In the center of Sintra is the oldest palace, the Palácio Nacional de Sintra, also called Paço Real. The bright white shape of the two monstrous, conical kitchen chimneys clearly highlights it in the townscape. They are “tailored to the voracity of a king who devours an entire kingdom every day,” said the Portuguese novelist Eça de Queirêz in 1888. Originally built by a sultan, the taste of the subsequent landlords can be clearly seen in the structural changes to the imposing palace. The delicate windows and columned portals, “Moorish” horseshoe arches, ship ropes and other maritime ornaments, for example, clearly go back to the Manuel style. The great treasure of the palace are the ornate tiles, polychrome azulejos with scenic motifs.

Outside of Sintra, the exotic Palácio da Pena occupies the wooded peak; he could easily compete with Disneyland. The romantically inclined Prince Regent Ferdinand von Sachsen-Coburg-Gotha-Koháry, husband of Queen Maria II da Glêria, acquired the medieval monastery ruins in 1839 and had them redesigned into a “Portuguese Neuschwanstein” by Baron von Eschwege. The lord of the castle was really not lacking in ideas and stylistic courage, if you only look at the bay window decorated with stone foliage and a monster from the water world or the entrance gate with its twisted columns.
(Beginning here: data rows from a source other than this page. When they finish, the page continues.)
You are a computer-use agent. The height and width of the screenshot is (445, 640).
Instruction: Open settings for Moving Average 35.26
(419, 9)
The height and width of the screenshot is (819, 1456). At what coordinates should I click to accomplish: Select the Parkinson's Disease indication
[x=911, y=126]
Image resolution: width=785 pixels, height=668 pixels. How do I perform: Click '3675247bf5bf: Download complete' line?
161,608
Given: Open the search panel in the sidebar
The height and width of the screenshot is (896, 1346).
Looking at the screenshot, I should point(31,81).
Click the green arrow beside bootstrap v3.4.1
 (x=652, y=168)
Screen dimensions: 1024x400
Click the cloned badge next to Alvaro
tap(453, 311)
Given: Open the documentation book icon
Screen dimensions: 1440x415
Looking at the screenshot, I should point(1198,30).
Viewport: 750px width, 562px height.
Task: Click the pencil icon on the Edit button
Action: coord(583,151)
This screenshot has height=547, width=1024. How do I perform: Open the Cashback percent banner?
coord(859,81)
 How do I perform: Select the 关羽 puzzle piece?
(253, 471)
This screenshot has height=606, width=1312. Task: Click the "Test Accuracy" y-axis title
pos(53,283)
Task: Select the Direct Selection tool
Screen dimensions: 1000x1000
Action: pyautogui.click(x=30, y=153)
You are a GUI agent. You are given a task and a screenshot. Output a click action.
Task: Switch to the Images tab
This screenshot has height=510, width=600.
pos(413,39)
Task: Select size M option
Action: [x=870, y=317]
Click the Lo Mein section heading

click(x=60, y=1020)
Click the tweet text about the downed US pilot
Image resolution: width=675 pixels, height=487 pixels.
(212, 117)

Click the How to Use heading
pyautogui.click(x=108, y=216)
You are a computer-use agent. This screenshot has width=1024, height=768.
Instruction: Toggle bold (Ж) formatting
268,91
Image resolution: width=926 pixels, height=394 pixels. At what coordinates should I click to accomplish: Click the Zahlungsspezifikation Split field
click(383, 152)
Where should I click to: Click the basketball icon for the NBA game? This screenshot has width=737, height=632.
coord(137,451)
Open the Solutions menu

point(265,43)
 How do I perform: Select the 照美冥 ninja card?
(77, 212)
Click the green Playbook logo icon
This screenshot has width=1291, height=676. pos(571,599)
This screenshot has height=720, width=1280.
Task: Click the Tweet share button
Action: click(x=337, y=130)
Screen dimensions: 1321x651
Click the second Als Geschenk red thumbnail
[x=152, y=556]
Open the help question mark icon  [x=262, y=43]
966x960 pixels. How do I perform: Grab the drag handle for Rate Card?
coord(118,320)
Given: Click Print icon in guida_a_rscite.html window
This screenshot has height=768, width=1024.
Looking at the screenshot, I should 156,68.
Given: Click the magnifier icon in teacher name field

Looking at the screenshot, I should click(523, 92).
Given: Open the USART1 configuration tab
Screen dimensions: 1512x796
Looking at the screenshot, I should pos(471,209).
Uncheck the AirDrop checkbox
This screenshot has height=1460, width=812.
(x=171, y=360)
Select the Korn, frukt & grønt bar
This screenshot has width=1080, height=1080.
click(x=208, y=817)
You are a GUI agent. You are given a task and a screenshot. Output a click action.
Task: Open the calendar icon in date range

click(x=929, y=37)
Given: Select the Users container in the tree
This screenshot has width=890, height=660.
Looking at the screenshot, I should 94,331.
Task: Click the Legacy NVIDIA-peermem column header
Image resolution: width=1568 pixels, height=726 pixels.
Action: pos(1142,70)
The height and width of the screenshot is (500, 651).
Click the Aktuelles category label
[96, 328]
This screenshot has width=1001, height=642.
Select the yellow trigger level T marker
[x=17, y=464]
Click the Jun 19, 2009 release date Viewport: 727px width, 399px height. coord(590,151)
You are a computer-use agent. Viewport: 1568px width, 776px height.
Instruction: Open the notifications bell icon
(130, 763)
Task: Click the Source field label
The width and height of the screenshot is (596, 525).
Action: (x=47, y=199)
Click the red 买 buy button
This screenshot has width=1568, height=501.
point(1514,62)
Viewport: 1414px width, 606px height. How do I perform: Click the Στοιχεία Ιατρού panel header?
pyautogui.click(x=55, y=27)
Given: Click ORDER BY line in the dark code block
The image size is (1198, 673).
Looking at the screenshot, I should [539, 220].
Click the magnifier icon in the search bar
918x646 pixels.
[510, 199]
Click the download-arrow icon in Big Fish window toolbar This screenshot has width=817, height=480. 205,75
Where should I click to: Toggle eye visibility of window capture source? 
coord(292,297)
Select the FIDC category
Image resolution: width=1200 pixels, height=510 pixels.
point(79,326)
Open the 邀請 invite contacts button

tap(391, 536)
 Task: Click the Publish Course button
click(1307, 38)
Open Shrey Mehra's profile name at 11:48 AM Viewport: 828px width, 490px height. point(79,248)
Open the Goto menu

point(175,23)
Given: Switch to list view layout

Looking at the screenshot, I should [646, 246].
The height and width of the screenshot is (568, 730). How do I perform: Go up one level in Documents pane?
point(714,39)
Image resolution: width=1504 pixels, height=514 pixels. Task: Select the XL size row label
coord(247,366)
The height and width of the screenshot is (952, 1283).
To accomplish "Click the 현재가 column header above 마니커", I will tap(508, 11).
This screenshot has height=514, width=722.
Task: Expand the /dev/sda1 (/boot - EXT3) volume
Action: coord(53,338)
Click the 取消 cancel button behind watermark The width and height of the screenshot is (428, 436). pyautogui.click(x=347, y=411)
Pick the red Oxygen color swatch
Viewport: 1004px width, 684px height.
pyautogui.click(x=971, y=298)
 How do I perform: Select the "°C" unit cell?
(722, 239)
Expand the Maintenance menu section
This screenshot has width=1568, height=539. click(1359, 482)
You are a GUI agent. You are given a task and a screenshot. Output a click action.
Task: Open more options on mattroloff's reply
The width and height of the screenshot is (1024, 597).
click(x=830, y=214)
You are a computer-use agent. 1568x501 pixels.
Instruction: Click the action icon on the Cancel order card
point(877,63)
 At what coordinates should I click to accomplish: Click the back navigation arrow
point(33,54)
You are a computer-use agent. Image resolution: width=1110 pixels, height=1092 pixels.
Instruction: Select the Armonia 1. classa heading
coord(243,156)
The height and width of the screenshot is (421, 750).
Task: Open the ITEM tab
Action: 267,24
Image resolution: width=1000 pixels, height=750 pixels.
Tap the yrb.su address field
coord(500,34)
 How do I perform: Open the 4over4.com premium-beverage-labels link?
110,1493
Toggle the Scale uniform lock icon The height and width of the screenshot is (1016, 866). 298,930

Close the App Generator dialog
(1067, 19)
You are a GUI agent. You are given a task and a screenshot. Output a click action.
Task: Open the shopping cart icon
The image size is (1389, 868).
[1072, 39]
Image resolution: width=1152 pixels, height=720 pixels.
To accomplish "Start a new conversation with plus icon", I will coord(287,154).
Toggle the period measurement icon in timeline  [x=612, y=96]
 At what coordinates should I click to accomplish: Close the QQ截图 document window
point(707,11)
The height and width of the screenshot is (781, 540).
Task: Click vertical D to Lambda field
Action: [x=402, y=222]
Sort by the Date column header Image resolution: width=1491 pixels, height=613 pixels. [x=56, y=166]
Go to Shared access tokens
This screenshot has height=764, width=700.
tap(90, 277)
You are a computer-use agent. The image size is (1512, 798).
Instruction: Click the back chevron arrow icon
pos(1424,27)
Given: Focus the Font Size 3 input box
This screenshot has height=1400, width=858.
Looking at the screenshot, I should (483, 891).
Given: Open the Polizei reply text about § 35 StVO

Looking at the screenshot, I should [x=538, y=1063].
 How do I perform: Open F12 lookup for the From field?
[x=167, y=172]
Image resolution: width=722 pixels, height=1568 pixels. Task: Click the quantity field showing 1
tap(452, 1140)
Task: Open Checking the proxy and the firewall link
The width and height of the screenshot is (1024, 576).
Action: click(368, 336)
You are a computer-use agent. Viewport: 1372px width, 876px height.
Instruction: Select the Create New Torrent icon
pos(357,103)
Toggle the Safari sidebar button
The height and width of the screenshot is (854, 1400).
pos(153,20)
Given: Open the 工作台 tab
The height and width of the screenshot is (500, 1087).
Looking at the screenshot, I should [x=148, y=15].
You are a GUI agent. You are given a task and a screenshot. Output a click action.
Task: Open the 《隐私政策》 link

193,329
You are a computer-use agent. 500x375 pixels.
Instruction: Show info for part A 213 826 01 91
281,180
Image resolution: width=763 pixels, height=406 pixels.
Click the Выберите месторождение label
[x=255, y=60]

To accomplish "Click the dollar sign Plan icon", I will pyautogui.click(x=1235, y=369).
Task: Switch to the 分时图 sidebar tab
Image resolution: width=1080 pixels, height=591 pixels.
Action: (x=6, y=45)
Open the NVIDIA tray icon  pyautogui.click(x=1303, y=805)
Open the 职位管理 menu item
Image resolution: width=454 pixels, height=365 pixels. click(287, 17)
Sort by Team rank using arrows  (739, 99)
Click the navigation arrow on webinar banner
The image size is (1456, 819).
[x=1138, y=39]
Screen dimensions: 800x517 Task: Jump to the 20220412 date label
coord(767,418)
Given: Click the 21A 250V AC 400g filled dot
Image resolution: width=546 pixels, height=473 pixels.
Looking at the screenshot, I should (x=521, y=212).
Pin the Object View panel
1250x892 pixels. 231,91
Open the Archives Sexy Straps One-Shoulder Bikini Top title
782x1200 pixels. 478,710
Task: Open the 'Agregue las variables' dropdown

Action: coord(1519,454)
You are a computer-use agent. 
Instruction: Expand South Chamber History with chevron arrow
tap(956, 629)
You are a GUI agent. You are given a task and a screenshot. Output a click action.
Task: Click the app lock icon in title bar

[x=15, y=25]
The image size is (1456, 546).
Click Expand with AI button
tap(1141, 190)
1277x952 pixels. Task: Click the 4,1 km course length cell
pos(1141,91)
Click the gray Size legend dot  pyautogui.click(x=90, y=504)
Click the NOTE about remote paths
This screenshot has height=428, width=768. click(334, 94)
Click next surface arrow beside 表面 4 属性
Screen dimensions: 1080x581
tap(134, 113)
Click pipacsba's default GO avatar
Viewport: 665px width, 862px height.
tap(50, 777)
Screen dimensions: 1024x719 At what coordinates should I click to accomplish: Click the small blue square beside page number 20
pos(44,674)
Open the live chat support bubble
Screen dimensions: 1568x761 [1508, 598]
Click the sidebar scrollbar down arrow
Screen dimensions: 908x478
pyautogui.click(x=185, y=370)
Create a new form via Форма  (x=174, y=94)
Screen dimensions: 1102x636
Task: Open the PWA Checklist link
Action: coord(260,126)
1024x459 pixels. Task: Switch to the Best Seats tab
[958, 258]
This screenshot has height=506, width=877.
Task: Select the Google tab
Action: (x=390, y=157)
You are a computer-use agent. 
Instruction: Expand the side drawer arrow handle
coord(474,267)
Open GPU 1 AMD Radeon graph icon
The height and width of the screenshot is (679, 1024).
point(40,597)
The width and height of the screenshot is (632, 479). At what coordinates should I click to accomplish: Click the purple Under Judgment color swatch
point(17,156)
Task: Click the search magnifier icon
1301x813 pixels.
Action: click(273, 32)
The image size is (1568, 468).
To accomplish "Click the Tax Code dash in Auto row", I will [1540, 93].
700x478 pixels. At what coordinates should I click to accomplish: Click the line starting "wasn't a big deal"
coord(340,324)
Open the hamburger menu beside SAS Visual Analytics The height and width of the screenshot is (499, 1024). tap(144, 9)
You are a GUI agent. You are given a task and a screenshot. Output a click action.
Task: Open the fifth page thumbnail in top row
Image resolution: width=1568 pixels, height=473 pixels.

In a prominent location on the summit, when the view is clear on the mountain hill opposite, you can see the eighth-century, several times redesigned Maurenburg Castle, the Castelo dos Mouros. The two defense towers, which are connected by a double wall, form the remains of the ruins of the Moorish fortress, which was conquered by the Portuguese King Alfons I in 1147 and restored in the 19th century.

Instead of a small hermitage called Monserrate from 1540, a neo-Gothic palace was built in the 18th century, which was taken over by the millionaire Sir Francis Cook in 1856. After the remodeling of his property, he left behind a stately summer house in the oriental-romantic style. He had mighty silver firs, sequoias and araucarias planted on the “Quinta de Monserrate” garden property, which grow naturally alongside local chestnuts and English oaks. Ferns, mosses and tendrils overgrow everything that human hands do not immediately expose – marble stairs, graves, grottos, dilapidated kiosks and the abandoned quinta. It seems that transience has been used as a purposeful stylistic device.